_Selected excerpt_
• • •
But Enough About Book Promotion...
I've been distracted the last couple of days, and the few times I stopped to think about "business", I questioned why I should care. Yes, I dutifully pulled up my Amazon ad manager and took a quick glance, but the fact that I've gotten so few clicks didn't depress me or even truly register.
The reason I write in the genre that I do, whatever that genre is, is that I'm fascinated by human behavior. Maybe that's genetic or maybe it's because of the circumstances in which I grew up, but I constantly look past people's words to find their true intentions.
I think that's why the events of the last few days have sort of numbed me. I've seen glorious intent behind some people's words, but I've also seen a whole lot of...ghoulishness. And I keep trying to figure out why people are the way they are. I haven't solved it yet.
• • •
_Questions to answer_
A – In the blog post, what reason does the writer give for writing in their genre?
B – Sum up the blog post in two sentences.
C – Print the part of the blog post from "I've been distracted" up to and including "their true intentions.".
The items after the blog post are separate material and are not part of it.

_Records provided_
• • •
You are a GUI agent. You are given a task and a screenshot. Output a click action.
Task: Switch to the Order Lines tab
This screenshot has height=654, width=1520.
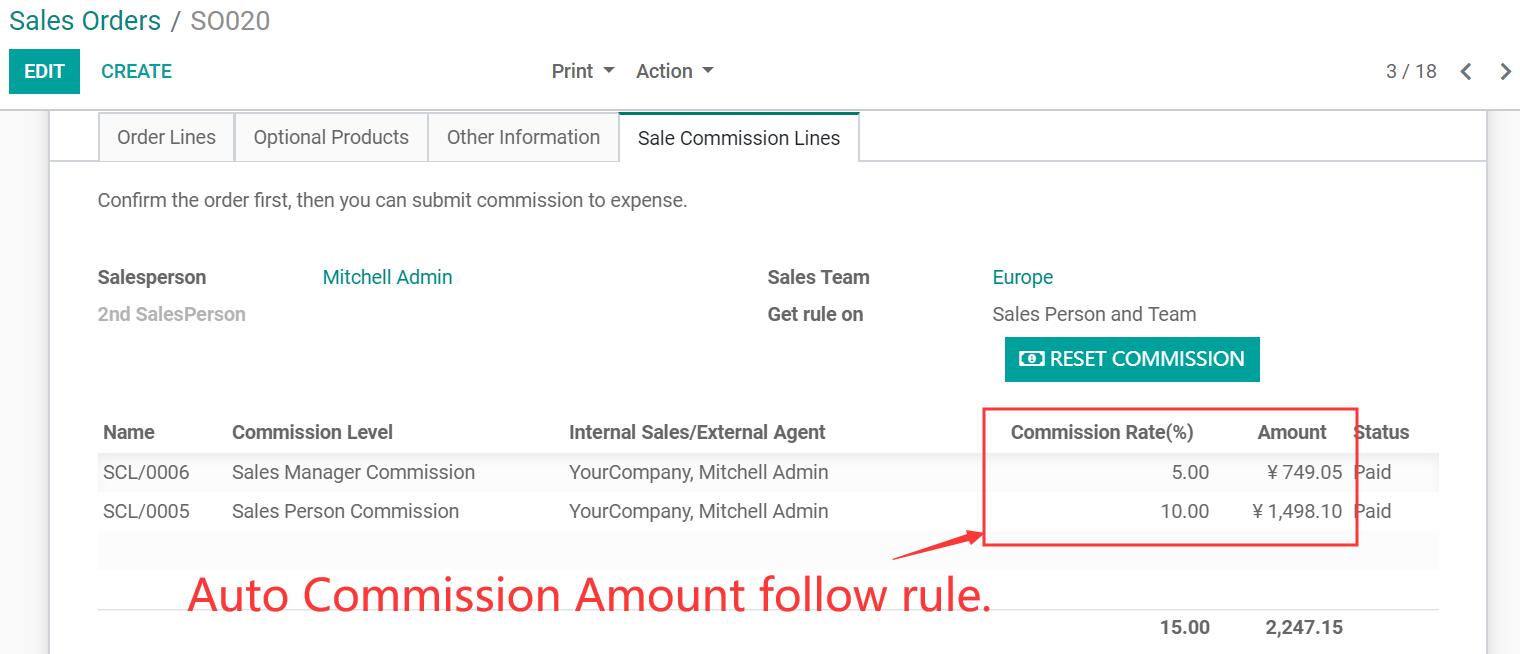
• • •
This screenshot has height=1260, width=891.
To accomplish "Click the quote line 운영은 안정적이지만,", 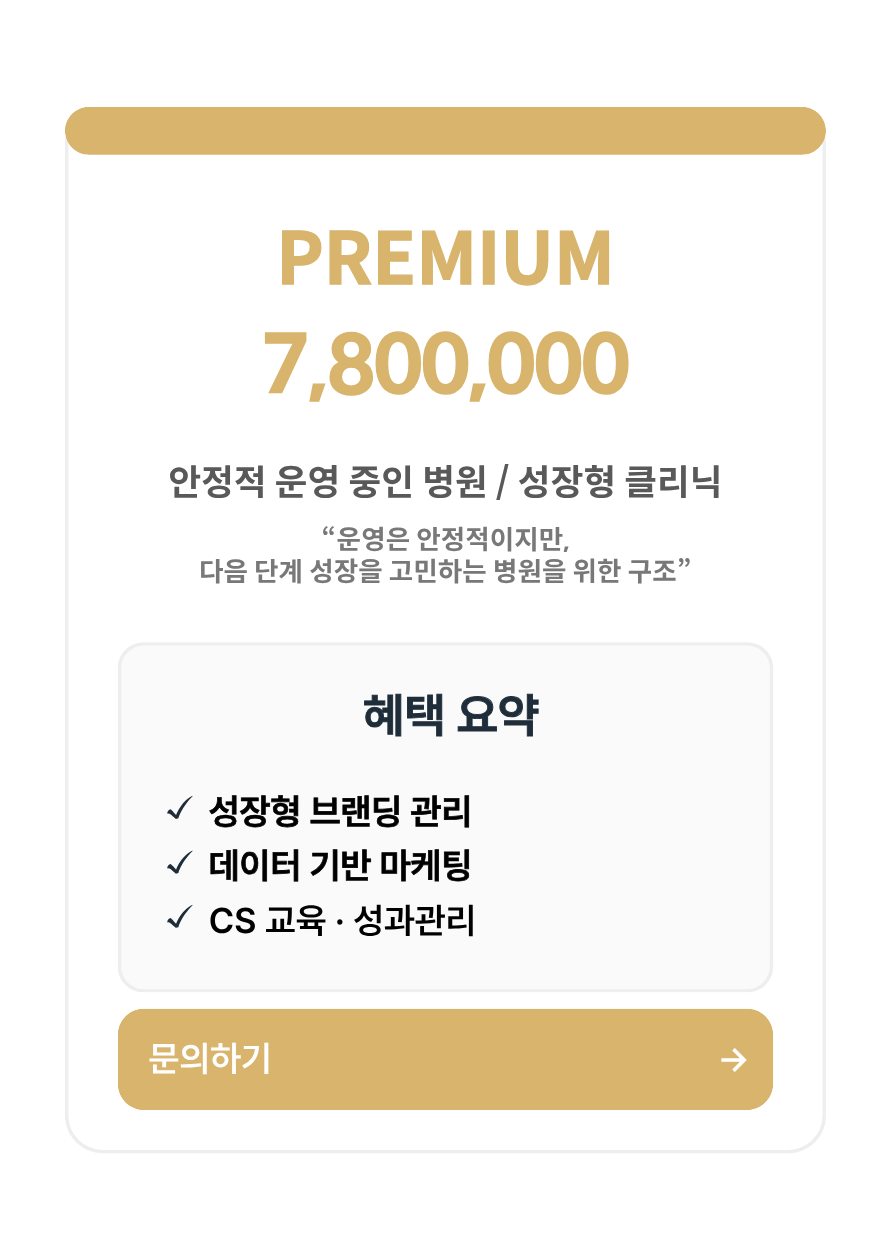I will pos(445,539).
• • •
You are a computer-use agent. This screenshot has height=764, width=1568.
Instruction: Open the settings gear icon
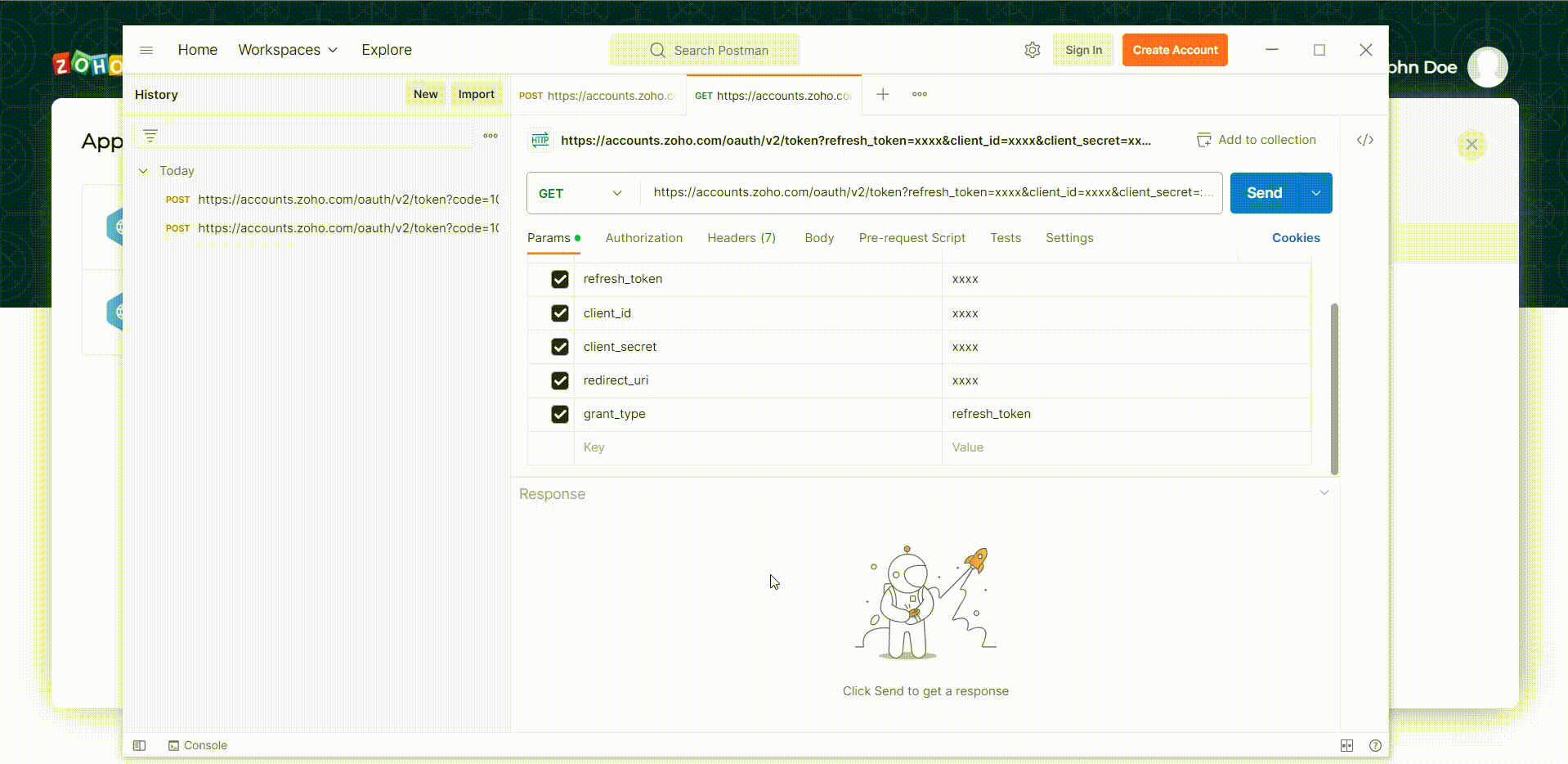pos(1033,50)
• • •
_Solutions_
A – The writer is fascinated by human behavior.

B – Distracted for a couple of days, the writer barely cared about book business and wasn't bothered by getting so few clicks on Amazon ads. Fascinated by human behavior, the writer has been numbed by recent events that showed both glorious intent and ghoulishness in people, and still can't figure out why people are the way they are.

C –
I've been distracted the last couple of days, and the few times I stopped to think about "business", I questioned why I should care. Yes, I dutifully pulled up my Amazon ad manager and took a quick glance, but the fact that I've gotten so few clicks didn't depress me or even truly register.
The reason I write in the genre that I do, whatever that genre is, is that I'm fascinated by human behavior. Maybe that's genetic or maybe it's because of the circumstances in which I grew up, but I constantly look past people's words to find their true intentions.